Axed data scientist sues IBM claiming he was discriminated against as a man
SerendipityJane · 29/03/2022 12:52
(From the US of A)
Michael Stickler, a former IBM data scientist, has sued Big Blue for gender discrimination and retaliation after he complained that he was not being offered the same family leave options available to his women colleagues.
RoseslnTheHospital · 29/03/2022 12:59
I don't know enough about the relevant laws, but do they cover caring for someone else's child? This was his (unmarried) partner's child that he wouldn't have had parental responsibility for. Surely that's the difference here between this case, and a woman having time off to care for her own child.
EmpressCixi · 29/03/2022 13:09
This was in New York and the New York Paid Family Leave law includes domestic partners and their children in the definition of an employee’s “family” since 2016. They’ve just expanded it to include siblings.

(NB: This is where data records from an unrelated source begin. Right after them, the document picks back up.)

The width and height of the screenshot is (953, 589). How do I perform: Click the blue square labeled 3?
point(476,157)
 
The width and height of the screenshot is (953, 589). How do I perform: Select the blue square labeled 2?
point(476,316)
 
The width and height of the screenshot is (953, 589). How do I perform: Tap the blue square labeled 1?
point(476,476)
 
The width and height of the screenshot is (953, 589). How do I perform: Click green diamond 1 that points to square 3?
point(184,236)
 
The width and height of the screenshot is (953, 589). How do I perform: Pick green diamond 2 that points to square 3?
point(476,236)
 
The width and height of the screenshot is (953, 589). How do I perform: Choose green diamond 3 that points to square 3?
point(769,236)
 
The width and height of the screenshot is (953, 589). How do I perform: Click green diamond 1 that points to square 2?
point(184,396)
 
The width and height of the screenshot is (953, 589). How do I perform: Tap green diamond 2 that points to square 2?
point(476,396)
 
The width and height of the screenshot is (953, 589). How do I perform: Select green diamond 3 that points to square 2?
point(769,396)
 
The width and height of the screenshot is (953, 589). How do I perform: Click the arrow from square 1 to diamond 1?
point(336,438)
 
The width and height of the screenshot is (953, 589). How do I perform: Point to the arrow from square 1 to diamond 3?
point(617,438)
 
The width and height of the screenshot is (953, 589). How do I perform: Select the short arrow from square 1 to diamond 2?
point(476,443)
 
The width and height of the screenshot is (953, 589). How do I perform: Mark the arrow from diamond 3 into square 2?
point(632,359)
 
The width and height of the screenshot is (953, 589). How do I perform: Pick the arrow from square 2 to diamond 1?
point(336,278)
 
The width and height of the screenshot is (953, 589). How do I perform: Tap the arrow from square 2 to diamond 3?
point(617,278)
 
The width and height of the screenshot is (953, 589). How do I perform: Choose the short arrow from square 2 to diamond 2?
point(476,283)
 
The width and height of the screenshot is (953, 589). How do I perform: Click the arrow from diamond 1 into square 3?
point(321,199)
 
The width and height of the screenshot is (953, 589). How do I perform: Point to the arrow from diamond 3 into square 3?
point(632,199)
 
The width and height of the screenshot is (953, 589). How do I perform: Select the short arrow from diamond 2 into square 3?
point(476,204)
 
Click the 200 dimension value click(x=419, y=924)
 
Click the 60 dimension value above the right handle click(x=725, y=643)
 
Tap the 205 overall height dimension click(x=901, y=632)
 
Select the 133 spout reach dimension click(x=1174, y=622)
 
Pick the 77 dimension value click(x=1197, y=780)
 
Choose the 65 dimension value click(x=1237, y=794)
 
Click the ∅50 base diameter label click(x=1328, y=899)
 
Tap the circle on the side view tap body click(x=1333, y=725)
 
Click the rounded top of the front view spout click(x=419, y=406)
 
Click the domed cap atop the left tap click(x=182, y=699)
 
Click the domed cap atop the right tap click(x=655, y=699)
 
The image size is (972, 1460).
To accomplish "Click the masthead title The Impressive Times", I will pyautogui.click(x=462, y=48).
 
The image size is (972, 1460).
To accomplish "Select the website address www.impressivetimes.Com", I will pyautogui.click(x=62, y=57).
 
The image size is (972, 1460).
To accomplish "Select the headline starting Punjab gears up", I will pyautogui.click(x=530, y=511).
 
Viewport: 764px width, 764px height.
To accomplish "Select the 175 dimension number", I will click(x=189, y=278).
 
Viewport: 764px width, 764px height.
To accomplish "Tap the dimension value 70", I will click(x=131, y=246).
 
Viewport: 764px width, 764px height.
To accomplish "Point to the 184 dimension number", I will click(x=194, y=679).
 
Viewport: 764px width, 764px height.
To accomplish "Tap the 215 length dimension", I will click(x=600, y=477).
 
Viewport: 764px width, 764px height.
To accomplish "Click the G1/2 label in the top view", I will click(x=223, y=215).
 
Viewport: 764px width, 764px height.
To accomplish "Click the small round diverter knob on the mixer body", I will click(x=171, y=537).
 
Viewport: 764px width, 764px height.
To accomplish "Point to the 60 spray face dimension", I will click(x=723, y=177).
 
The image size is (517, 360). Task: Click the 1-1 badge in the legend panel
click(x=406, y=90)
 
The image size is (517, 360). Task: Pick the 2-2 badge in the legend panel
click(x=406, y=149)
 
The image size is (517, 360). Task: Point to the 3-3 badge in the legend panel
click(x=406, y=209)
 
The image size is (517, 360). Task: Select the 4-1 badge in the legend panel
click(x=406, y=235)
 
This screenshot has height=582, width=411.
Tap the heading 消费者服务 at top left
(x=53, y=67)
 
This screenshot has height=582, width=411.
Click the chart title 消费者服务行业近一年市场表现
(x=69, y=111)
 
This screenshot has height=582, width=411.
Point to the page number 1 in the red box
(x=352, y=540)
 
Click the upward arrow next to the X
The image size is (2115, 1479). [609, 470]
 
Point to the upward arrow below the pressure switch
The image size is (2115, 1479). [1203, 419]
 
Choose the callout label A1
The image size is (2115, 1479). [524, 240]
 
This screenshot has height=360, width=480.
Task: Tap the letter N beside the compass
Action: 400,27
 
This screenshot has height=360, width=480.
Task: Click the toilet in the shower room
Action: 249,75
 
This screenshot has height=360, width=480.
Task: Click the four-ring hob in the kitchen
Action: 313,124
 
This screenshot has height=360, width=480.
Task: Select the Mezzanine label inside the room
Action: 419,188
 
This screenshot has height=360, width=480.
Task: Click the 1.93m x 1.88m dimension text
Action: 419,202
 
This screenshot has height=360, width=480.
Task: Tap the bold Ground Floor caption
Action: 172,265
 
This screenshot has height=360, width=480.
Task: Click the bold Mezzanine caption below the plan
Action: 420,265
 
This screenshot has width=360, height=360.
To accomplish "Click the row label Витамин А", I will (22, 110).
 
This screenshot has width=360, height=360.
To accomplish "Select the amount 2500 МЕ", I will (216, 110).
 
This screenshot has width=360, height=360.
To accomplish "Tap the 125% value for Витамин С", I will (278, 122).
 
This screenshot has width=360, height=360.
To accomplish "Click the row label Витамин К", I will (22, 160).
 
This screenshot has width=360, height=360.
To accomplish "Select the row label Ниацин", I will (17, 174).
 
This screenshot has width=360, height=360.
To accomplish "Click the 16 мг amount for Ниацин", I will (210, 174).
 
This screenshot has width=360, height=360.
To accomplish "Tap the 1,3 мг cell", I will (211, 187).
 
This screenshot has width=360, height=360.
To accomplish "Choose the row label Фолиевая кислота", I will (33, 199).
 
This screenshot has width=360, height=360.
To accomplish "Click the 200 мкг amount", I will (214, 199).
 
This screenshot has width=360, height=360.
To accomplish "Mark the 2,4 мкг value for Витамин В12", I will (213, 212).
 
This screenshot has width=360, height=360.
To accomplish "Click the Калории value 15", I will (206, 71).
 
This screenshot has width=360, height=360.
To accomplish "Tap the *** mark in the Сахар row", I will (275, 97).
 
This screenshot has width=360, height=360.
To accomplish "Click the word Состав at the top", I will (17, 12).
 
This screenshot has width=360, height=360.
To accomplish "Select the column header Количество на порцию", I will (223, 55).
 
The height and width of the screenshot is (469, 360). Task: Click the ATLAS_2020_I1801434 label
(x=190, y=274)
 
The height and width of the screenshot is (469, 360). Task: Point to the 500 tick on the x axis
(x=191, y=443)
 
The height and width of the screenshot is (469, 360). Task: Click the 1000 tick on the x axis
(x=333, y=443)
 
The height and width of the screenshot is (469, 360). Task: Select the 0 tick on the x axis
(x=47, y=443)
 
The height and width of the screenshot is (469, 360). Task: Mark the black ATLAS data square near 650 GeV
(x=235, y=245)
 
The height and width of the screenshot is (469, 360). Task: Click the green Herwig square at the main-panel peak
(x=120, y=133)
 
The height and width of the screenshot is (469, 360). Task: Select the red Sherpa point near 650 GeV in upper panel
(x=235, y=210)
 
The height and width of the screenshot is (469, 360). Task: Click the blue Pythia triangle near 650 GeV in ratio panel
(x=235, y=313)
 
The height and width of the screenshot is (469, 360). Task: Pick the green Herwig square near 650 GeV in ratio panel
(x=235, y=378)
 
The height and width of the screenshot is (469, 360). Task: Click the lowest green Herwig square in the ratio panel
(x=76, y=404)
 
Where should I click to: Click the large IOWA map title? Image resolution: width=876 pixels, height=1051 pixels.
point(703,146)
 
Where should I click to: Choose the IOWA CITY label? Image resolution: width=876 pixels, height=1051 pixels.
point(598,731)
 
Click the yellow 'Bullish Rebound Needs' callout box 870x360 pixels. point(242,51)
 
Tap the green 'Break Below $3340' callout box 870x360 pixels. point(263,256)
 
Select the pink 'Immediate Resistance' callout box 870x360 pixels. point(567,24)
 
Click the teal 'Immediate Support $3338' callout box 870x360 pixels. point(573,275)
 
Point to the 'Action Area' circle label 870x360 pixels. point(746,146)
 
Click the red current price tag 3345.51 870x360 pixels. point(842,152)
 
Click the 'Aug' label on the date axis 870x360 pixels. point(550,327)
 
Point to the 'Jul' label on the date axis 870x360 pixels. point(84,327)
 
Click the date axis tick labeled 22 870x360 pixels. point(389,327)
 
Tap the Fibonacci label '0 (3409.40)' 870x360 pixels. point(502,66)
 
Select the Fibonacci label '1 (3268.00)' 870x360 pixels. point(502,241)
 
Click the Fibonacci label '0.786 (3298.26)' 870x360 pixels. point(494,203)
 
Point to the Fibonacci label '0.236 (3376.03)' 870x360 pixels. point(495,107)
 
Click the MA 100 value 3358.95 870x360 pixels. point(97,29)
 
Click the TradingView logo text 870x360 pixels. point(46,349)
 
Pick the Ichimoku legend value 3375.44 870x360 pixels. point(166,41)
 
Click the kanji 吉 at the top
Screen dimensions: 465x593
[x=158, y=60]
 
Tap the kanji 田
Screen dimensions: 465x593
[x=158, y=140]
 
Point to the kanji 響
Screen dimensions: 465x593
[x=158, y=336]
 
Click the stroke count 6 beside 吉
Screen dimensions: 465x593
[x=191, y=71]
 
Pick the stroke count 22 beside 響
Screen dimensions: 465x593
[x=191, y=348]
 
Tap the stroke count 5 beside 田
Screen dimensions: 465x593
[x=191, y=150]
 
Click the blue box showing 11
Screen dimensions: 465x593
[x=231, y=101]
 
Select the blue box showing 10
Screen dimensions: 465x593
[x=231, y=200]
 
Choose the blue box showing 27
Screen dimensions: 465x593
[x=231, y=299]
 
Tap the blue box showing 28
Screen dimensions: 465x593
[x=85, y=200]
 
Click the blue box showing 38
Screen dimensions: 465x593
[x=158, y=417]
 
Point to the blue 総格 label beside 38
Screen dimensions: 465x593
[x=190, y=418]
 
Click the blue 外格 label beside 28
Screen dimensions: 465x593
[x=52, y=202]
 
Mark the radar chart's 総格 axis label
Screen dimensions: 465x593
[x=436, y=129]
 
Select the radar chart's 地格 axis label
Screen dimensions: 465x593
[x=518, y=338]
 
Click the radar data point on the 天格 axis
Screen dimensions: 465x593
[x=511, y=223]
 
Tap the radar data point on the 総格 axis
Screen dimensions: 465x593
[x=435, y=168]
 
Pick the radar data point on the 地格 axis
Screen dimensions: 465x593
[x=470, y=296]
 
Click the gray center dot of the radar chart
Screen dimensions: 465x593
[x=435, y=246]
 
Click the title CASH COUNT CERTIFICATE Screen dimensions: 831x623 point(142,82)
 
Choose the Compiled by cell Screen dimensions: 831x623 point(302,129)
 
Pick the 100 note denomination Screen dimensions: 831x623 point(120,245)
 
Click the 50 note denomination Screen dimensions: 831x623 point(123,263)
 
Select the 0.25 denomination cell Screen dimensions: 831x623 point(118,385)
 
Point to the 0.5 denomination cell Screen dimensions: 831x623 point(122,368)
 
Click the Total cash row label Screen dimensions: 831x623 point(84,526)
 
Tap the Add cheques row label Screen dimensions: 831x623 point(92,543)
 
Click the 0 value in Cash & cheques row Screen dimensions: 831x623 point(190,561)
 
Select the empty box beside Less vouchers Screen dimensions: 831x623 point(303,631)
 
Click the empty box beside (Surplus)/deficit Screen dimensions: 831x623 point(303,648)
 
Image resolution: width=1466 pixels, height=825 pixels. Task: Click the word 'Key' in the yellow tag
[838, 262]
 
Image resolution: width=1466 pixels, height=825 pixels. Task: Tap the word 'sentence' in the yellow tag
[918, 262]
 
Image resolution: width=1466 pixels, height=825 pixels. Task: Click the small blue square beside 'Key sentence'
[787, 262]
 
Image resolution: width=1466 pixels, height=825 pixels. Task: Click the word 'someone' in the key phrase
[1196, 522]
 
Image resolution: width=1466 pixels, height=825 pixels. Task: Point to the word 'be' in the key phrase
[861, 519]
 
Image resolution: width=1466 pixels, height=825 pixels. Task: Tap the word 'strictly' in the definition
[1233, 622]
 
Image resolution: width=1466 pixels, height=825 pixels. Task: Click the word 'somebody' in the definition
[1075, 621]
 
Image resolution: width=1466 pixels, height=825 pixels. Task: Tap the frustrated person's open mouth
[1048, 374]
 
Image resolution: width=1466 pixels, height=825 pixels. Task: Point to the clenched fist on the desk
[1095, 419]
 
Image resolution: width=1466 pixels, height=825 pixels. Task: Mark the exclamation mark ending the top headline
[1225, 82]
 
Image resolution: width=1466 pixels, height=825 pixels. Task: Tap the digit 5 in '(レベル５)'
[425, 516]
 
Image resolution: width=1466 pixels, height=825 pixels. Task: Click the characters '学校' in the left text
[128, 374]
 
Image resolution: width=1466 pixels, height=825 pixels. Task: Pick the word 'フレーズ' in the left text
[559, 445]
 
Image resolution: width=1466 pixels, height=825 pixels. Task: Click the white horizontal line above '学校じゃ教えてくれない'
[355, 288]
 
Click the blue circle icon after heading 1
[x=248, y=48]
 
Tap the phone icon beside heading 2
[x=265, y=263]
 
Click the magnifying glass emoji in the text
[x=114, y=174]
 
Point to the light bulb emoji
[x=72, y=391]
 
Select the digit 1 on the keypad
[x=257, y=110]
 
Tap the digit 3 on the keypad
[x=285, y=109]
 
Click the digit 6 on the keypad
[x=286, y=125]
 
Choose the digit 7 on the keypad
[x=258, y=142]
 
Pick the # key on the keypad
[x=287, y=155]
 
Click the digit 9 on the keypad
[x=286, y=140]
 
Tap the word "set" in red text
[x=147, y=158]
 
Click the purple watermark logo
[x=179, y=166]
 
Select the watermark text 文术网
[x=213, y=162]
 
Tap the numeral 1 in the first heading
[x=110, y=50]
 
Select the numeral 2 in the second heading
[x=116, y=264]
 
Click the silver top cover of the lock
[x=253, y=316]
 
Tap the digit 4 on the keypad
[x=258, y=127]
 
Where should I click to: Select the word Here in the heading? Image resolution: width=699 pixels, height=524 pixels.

So I think he may have a case as his employer refused him the NY paid Family leave.
MangyInseam · 29/03/2022 13:46
Yes, I think he does have a case.
I think over the next 10 years we may see a lot more cases around discrimination of men, among other people, as so many more affirmative action type policies are being implemented in hiring. The Harvard cases being an example of that.
And I can see maternity benefits and benefits for women being another possibility. Once you decide that policy or law that differentiates between sexed bodies is inherently discriminatory it leads to some odd outcomes.
KimikosNightmare · 30/03/2022 20:45
No it isn't relevant whether he was the parent or not. The issue is whether women in similar circumstances offered better leave provisions.
Cbes · 30/03/2022 20:54
Although there needs to be some form of provision for where it doesn’t apply. e.g. maternity leave is for the mother to physically heal, in addition to caring for and bonding with her child.
RoseslnTheHospital · 30/03/2022 21:27
Yes, Kimiko, that's what I was saying, that I didn't know enough about the relevant laws and policies to know if they applied to step children of unmarried partners. It's been clarified that these laws/policies do cover children in that situation. So it sounds like he has a case.
What I also don't know is whether he will have to prove that he was treated differently to a woman in the same position, and that it was because he was a man. Rather than just that his supervisor didn't like him for other reasons. Is it sufficient to show different treatment without needing to establish the cause?